=== Extracted data ===

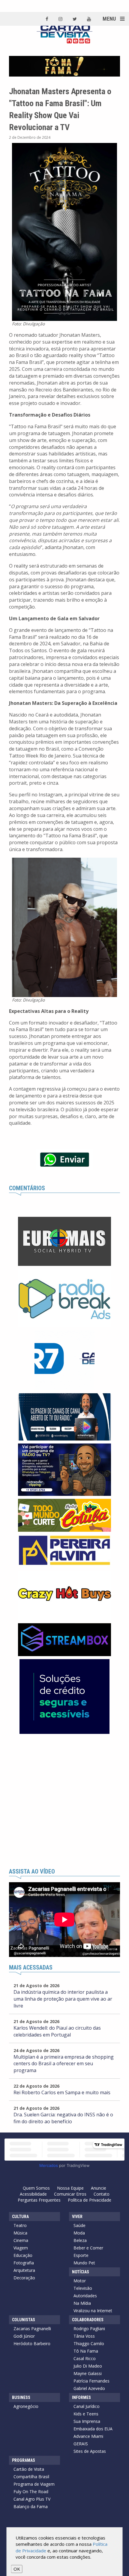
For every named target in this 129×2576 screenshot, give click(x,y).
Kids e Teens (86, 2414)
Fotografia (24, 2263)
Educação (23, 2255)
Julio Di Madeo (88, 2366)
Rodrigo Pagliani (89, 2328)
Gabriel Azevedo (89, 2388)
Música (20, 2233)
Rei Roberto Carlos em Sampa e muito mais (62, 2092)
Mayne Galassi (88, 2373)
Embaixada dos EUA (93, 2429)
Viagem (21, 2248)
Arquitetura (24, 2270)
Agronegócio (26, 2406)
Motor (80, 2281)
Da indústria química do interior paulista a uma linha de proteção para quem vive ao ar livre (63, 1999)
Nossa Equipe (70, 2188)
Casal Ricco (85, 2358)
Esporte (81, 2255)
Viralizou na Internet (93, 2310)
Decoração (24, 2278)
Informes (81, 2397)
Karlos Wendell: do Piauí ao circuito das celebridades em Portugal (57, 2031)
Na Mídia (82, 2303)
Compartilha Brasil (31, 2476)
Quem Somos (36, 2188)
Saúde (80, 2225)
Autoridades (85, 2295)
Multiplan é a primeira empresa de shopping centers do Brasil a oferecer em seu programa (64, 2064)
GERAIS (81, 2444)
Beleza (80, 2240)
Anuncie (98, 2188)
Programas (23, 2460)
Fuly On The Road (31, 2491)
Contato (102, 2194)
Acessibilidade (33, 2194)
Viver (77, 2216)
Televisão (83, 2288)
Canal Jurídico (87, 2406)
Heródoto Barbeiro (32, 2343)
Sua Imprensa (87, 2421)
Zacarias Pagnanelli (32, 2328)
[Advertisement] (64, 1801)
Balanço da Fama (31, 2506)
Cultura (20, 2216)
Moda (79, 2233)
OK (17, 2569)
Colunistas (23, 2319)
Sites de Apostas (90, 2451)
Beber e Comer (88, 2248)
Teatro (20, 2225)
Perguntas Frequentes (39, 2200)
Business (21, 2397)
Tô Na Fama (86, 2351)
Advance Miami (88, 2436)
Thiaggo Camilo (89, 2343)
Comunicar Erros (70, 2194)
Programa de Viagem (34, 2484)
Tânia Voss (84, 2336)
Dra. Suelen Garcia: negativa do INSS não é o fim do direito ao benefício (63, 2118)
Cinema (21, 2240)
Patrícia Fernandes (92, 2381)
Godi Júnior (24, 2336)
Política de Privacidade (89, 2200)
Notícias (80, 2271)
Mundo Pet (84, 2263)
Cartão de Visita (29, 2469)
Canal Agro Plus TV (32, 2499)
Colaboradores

===

▸ **Exercise description**: Without the pictures, give all the records above again exactly.

▸ **Output below**:
For every named target in this 129×2576 screenshot, give click(x,y).
Kids e Teens (86, 2414)
Fotografia (24, 2263)
Educação (23, 2255)
Julio Di Madeo (88, 2366)
Rodrigo Pagliani (89, 2328)
Gabriel Azevedo (89, 2388)
Música (20, 2233)
Rei Roberto Carlos em Sampa e muito mais (62, 2092)
Mayne Galassi (88, 2373)
Embaixada dos EUA (93, 2429)
Viagem (21, 2248)
Arquitetura (24, 2270)
Agronegócio (26, 2406)
Motor (80, 2281)
Da indústria química do interior paulista a uma linha de proteção para quem vive ao ar livre (63, 1999)
Nossa Equipe (70, 2188)
Casal Ricco (85, 2358)
Esporte (81, 2255)
Viralizou na Internet (93, 2310)
Decoração (24, 2278)
Informes (81, 2397)
Karlos Wendell: do Piauí ao circuito das celebridades em Portugal (57, 2031)
Na Mídia (82, 2303)
Compartilha Brasil (31, 2476)
Quem Somos (36, 2188)
Saúde (80, 2225)
Autoridades (85, 2295)
Multiplan é a primeira empresa de shopping centers do Brasil a oferecer em seu programa (64, 2064)
GERAIS (81, 2444)
Beleza (80, 2240)
Anuncie (98, 2188)
Programas (23, 2460)
Fuly On The Road (31, 2491)
Contato (102, 2194)
Acessibilidade (33, 2194)
Viver (77, 2216)
Televisão (83, 2288)
Canal Jurídico (87, 2406)
Heródoto Barbeiro (32, 2343)
Sua Imprensa (87, 2421)
Zacarias Pagnanelli (32, 2328)
[Advertisement] (64, 1801)
Balanço da Fama (31, 2506)
Cultura (20, 2216)
Moda (79, 2233)
OK (17, 2569)
Colunistas (23, 2319)
Sites de Apostas (90, 2451)
Beber e Comer (88, 2248)
Teatro (20, 2225)
Perguntas Frequentes (39, 2200)
Business (21, 2397)
Tô Na Fama (86, 2351)
Advance Miami (88, 2436)
Thiaggo Camilo (89, 2343)
Comunicar Erros (70, 2194)
Programa de Viagem (34, 2484)
Tânia Voss (84, 2336)
Dra. Suelen Garcia: negativa do INSS não é o fim do direito ao benefício (63, 2118)
Cinema (21, 2240)
Patrícia Fernandes (92, 2381)
Godi Júnior (24, 2336)
Política de Privacidade (89, 2200)
Notícias (80, 2271)
Mundo Pet (84, 2263)
Cartão de Visita (29, 2469)
Canal Agro Plus TV (32, 2499)
Colaboradores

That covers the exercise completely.